- **DATENSÄTZE**
^^^^^^^^

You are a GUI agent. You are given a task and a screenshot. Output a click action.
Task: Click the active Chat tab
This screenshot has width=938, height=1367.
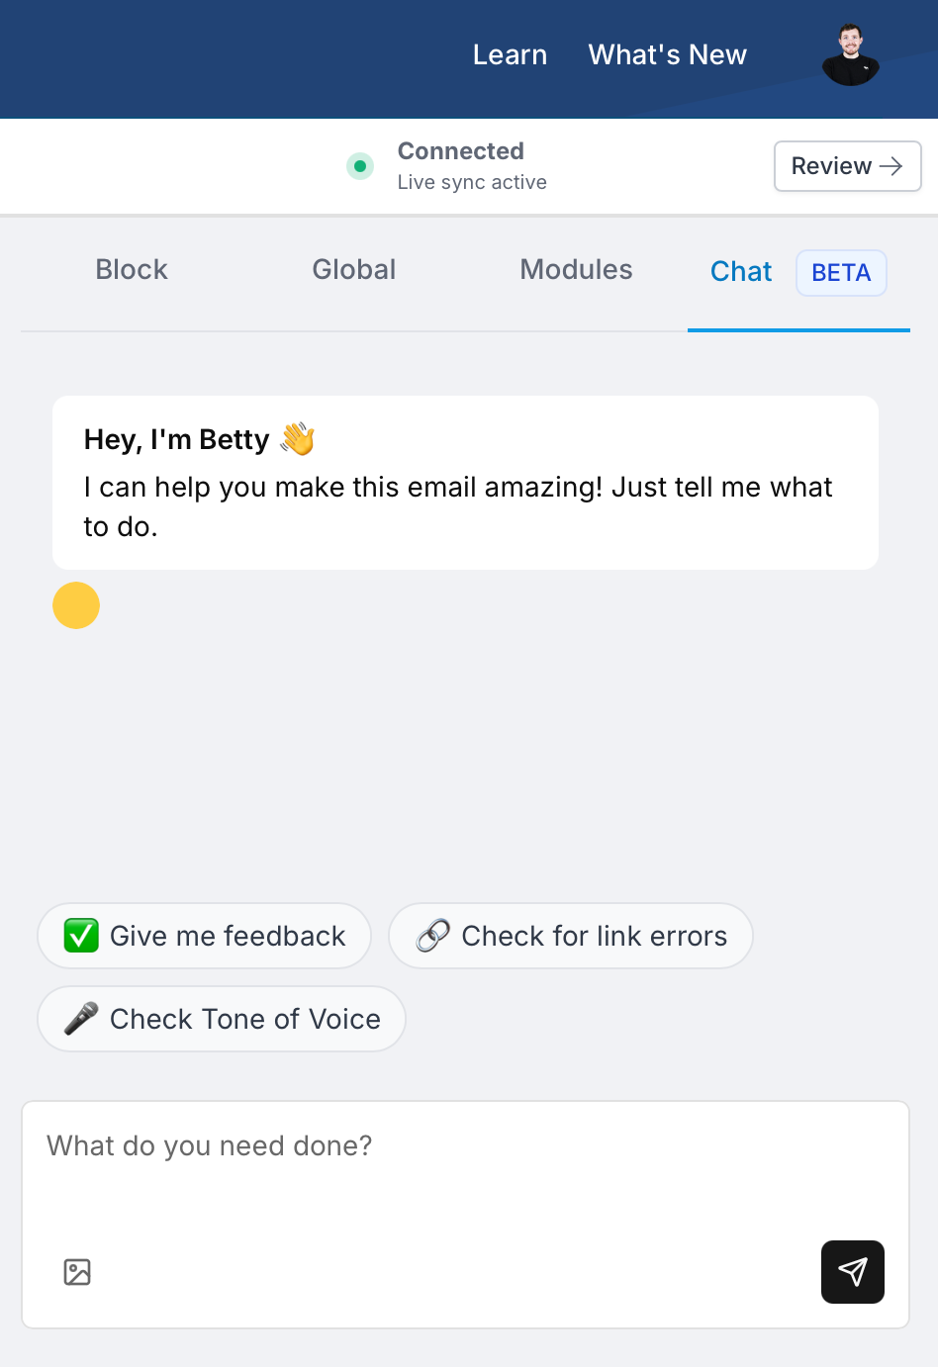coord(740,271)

^^^^^^^^

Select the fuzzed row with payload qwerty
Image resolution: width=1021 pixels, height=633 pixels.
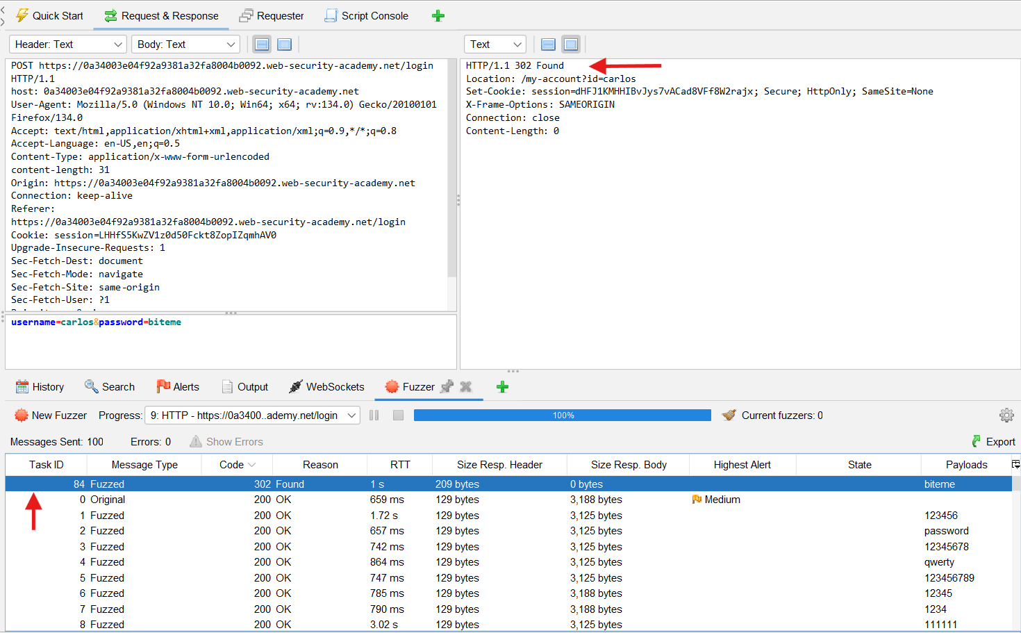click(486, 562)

^^^^^^^^

- **ARBEITSANWEISUNG**
Wandeln Sie alles von der Zeile mit „Select the fuzzed row with payload qwerty“ bis hinunter zur Zeile mit „click(486, 562)“, beide eingeschlossen, in eine nummerierte Liste ohne Leerzeilen um. Lassen Sie die Bilder dabei weg.

- **ERGEBNIS SIEHE UNTEN**
1. Select the fuzzed row with payload qwerty
2. Image resolution: width=1021 pixels, height=633 pixels.
3. click(486, 562)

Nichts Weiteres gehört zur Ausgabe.